In Austria, organs, parts of organs or tissue of potential donors may be removed if the person in question did not expressly refuse organ donation before their death.

In order to document such objections effectively, the Opting-out Registry of persons refusing organ donation was established. Apart from refusals documented in the Registry, also other forms of refusal of post-mortem organ donations are respected (e.g., a written explanation among the identification papers or an oral refusal witnessed by relatives).

The Opting-out Registry has primarily been designed for people living in Austria, and the Austrian social security number is used as the main identification tool. Persons who are staying in Austria for a short time only (for holidays, conferences, family visits) should preferably keep their written personal wishes regarding donations, among their identification papers (consent: I am willing to donate my organs; refusal: I do not want to donate my organs). Their wish is respected in the event of death. In addition, this person’s relatives are consulted.

You can download a form from that page to lodge a refusal in the registry.

The last sentence of the government text gives a hint to the process on the ground – the deceased’s relatives are consulted. The process effectively leaves the question of organ donation unaddressed until after death.

I expect consultation with relatives is part of the reason behind the much smaller differences in the outcome we care about – organ donation rates. Germany at 15.3 deceased donors per million people is not far from Austria’s 18.8 and Sweden’s 15.1. Spain, which has an opt-out arrangement, is far ahead of most countries at 33.8, but the United States, an opt-in country, is also ahead of most opt-out countries with a donation rate of 26.0.

Having said all this, a lot of interesting options for organ donation should be explored – active choice, preferential access to organs for previously registered donors, respecting the wishes of the deceased over the preferences of relatives, or payments of some kind.
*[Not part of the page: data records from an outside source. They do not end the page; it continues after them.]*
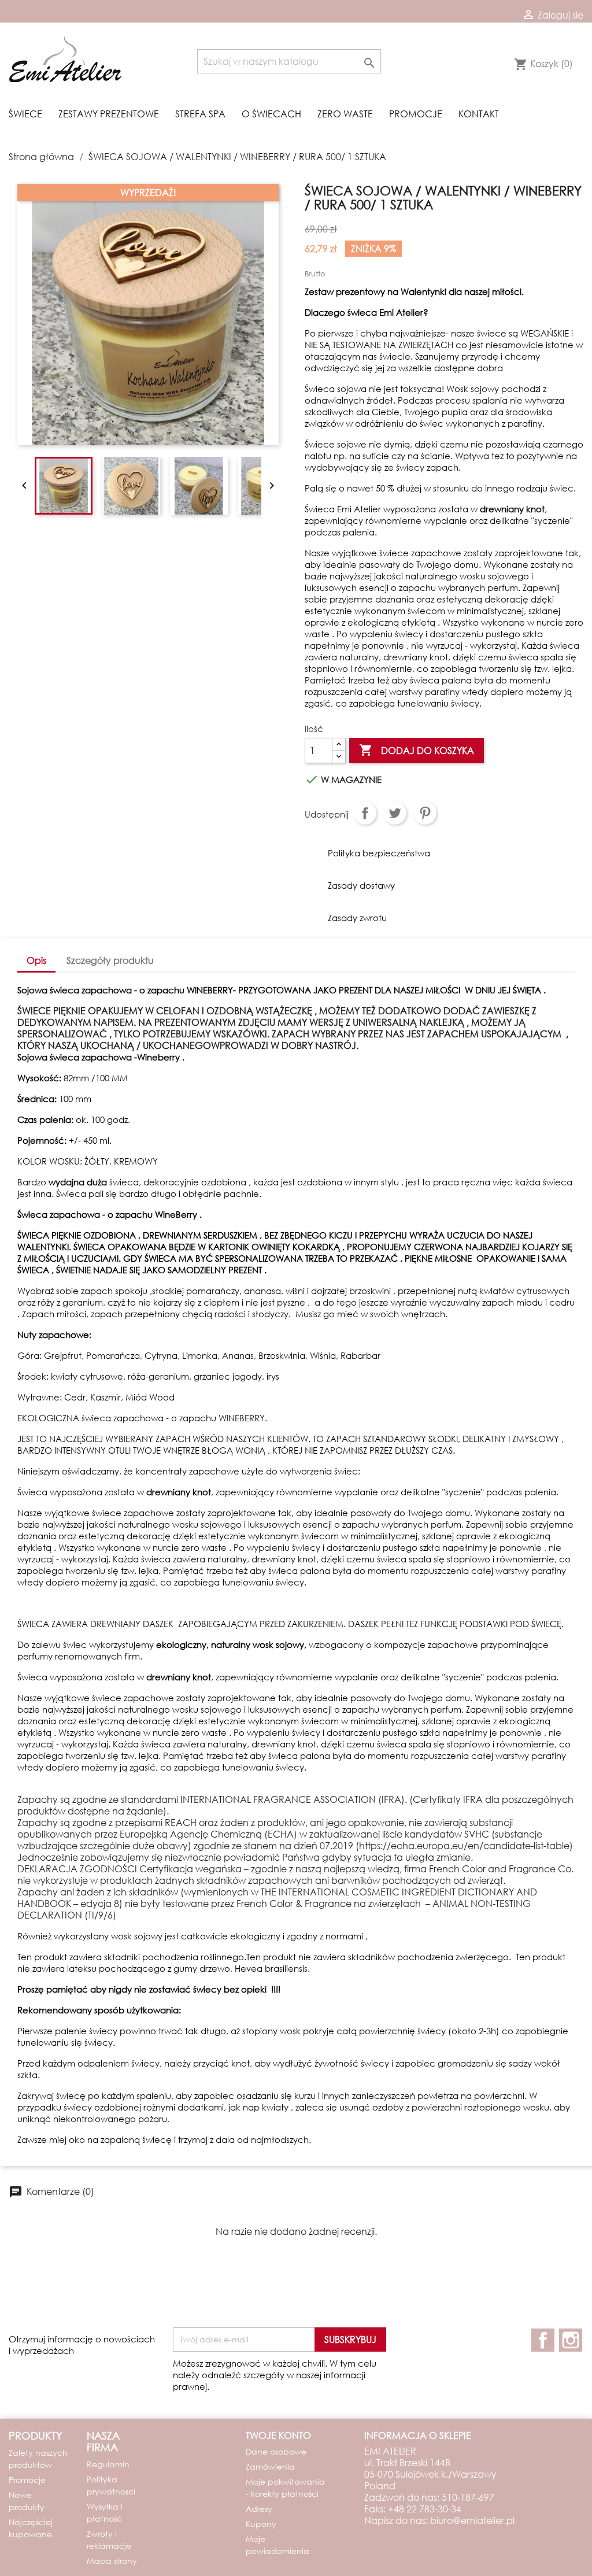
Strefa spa (200, 114)
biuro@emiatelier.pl (472, 2520)
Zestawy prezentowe (108, 114)
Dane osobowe (276, 2451)
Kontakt (478, 114)
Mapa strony (112, 2560)
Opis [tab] (36, 960)
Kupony (261, 2523)
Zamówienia (270, 2466)
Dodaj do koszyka (416, 750)
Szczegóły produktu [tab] (110, 960)
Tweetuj (394, 813)
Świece (25, 114)
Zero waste (345, 114)
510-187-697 (468, 2497)
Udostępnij (364, 813)
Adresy (259, 2508)
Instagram (570, 2340)
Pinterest (424, 813)
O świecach (271, 114)
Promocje (415, 114)
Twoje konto (278, 2435)
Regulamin (108, 2464)
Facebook (542, 2340)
But the story behind this chart is not as neat as it seems. And a lesson – if you can, read the original paper.

The death of defaults?

Late last year I went to a presentation by Schlomo Benartzi on how people think differently when they are using a screen. The punchline was that many of the classic behavioural biases do not play out as expected in digital mediums. (Benartzi has a book on this topic, co-authored with Jonah Lehrer, coming out later this year.)

One example Benartzi gave involved defaults. The standard understanding is that defaults are powerful ways to influence behaviour – people will tend to stick to them. But Benartzi spoke of digital experiments with pre-populated checkboxes where people went out of their way to untick the box. The default backfired.

Why does this occur? I suggest a starting point should be our experience with defaults. Online retailers know the power of defaults, and regularly pre-populate checkboxes to join their mailing list or buy add-ons such as insurance. Generally, the default is a crap option. (Look at Dark Patterns for a pile of examples.) So what does someone with experience do? You scan every pre-populated checkbox to see whether you are being lumped with something you don’t want. If unsure, uncheck it.

As we are moving to a world where most interactions with government will be digital, will the power of defaults be lost? Will we untick the “register as an organ donor” or “save 3 per cent of you salary” boxes due to a newly acquired habit? And what other “nudges” will we resist when we learn that many nudgers don’t have our best interests at heart?